Vefa Lisesini bitirince, Sekiz mecidiye aylıkla Memba-ül İrfan Mektebinde hocalık yapmaya başlar. Bir yandan hocalık ederken bir taraftan da sahneye çıktığını duyan okul idaresi, günün birinde “tiyatrocudan hoca olmaz” diyerek görevine son verir.
Yine anılarında “Sahnenin bana verdiği ilk lokma” diyerek şunları anlatır: “Meşrutiyet ilan edildi. Biraz sonra da büyük Çırçır yangını oldu.
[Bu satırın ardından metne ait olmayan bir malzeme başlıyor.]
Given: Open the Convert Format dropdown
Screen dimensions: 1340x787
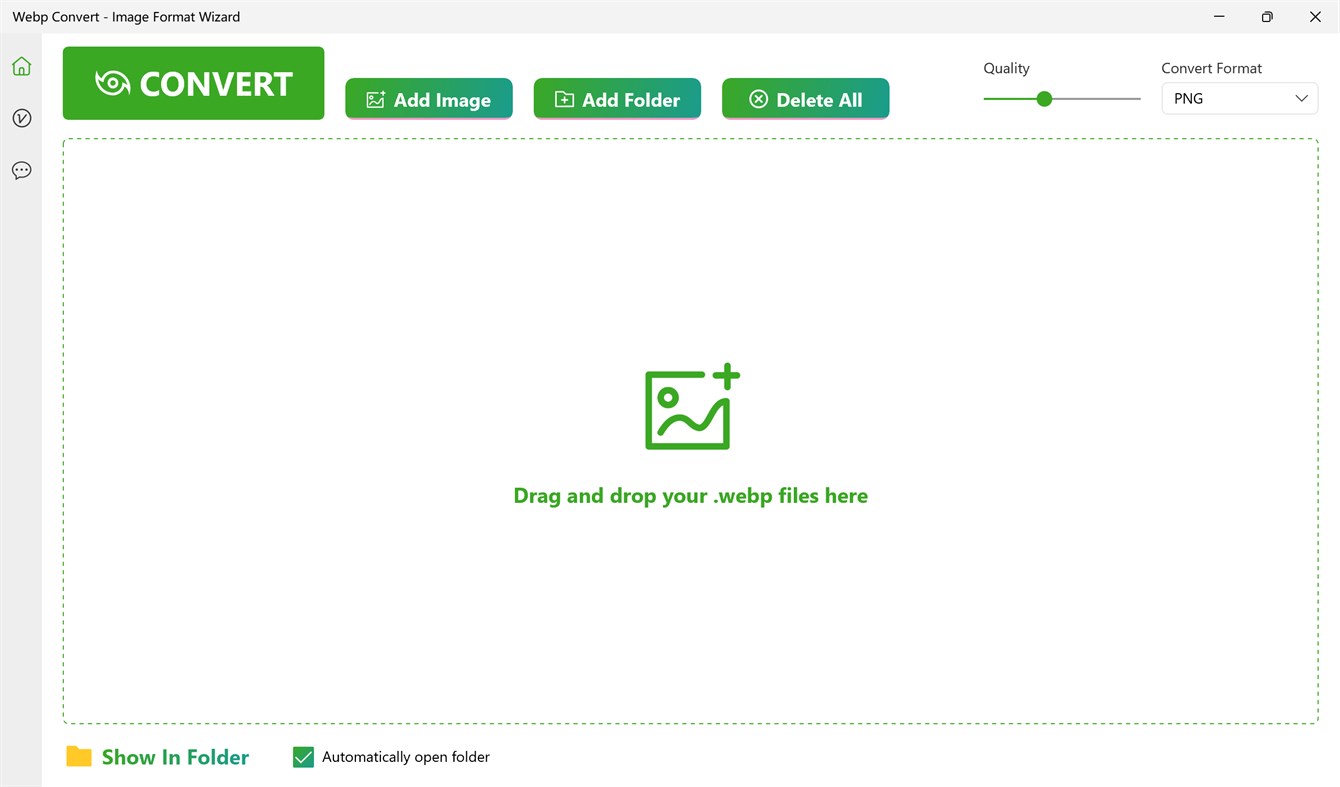Looking at the screenshot, I should (1239, 98).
Bu yangında zarar ve ziyana uğrayanlar için üç müsamere tertip edilmişti. Namık Kemal'in “Vatan”ı oynanacaktı. Bilirsiniz, bu piyeste kalabalık vardır. Askerler vesaire. Bulunan asker, az gelmiş, bizi de sahneye çıkardılar. Kadıköy’ünde Ziba oğlunda oynadığımız gün, Celâl Sahir de bir konferans vermişti. İşte o gün bizi gören Celâl Sahir’in babası bu çocuklar bu kadar zahmete katlandılar, herhalde karınları da açtır diyerek bizi aldı bir lokantaya götürdü.”
1912 yılında uzun yıllar Tiyatro yarenliği yapacağı Muhsin Ertuğrul ile tanışırlar. Muhsin Ertuğrul Avrupa’dan yeni gelmiştir ve bir tiyatro grubu oluşturmuştur. Fransız tiyatrosunda “Leblebici Horhor” ilk oyunları olur. O günden sonra 1940 yılındaki jübilesine kadar yüzlerce oyun sergilerler.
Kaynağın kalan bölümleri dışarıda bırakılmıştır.